:: DATASET RECORDS ::

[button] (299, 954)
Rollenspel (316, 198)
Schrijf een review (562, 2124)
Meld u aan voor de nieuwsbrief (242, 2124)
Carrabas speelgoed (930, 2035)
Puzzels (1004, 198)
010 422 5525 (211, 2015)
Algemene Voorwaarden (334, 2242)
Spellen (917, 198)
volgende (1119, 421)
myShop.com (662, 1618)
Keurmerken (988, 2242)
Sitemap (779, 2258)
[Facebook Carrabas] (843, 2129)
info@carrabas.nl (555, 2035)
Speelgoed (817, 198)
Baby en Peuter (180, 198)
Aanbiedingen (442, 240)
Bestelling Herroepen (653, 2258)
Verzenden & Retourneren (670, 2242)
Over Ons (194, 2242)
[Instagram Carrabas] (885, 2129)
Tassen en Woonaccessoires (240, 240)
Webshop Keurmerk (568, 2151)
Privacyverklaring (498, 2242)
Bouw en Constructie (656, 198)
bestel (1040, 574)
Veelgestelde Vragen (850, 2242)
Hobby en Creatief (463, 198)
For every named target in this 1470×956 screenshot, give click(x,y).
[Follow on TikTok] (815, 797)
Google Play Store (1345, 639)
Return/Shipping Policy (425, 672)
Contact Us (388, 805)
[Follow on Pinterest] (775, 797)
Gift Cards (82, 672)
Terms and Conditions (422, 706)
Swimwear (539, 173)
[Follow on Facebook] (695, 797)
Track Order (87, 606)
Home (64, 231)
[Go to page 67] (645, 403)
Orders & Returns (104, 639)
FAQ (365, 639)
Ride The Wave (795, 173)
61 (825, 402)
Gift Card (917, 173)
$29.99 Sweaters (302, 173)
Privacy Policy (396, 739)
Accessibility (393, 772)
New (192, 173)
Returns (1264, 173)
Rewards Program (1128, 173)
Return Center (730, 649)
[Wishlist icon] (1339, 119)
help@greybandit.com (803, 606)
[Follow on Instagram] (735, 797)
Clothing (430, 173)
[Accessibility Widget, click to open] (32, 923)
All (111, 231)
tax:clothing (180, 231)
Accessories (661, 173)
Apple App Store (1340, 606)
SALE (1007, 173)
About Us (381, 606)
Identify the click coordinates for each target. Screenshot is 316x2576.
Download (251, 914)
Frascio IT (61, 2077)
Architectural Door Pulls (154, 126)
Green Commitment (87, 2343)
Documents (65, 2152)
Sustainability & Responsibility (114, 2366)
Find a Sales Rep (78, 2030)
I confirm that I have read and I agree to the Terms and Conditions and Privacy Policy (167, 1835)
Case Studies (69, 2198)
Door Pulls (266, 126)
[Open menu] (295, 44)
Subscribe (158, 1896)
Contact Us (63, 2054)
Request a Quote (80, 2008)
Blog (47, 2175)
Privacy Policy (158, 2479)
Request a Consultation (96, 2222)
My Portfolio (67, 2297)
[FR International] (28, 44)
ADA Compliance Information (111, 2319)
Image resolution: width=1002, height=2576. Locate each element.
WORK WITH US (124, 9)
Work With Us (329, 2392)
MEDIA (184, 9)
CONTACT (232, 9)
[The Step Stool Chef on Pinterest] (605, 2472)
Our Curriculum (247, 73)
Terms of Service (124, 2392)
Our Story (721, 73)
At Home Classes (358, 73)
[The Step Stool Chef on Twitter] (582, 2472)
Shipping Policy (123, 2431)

:::

== PROBLEM TO SOLVE ==
Lines from the top of the entries above to the line that contains "Contact Us (388, 805)" should be set down exactly, please, with both ends kept and nothing added.

== TASK RESPONSE ==
[button] (299, 954)
Rollenspel (316, 198)
Schrijf een review (562, 2124)
Meld u aan voor de nieuwsbrief (242, 2124)
Carrabas speelgoed (930, 2035)
Puzzels (1004, 198)
010 422 5525 (211, 2015)
Algemene Voorwaarden (334, 2242)
Spellen (917, 198)
volgende (1119, 421)
myShop.com (662, 1618)
Keurmerken (988, 2242)
Sitemap (779, 2258)
[Facebook Carrabas] (843, 2129)
info@carrabas.nl (555, 2035)
Speelgoed (817, 198)
Baby en Peuter (180, 198)
Aanbiedingen (442, 240)
Bestelling Herroepen (653, 2258)
Verzenden & Retourneren (670, 2242)
Over Ons (194, 2242)
[Instagram Carrabas] (885, 2129)
Tassen en Woonaccessoires (240, 240)
Webshop Keurmerk (568, 2151)
Privacyverklaring (498, 2242)
Bouw en Constructie (656, 198)
bestel (1040, 574)
Veelgestelde Vragen (850, 2242)
Hobby en Creatief (463, 198)
For every named target in this 1470×956 screenshot, give click(x,y).
[Follow on TikTok] (815, 797)
Google Play Store (1345, 639)
Return/Shipping Policy (425, 672)
Contact Us (388, 805)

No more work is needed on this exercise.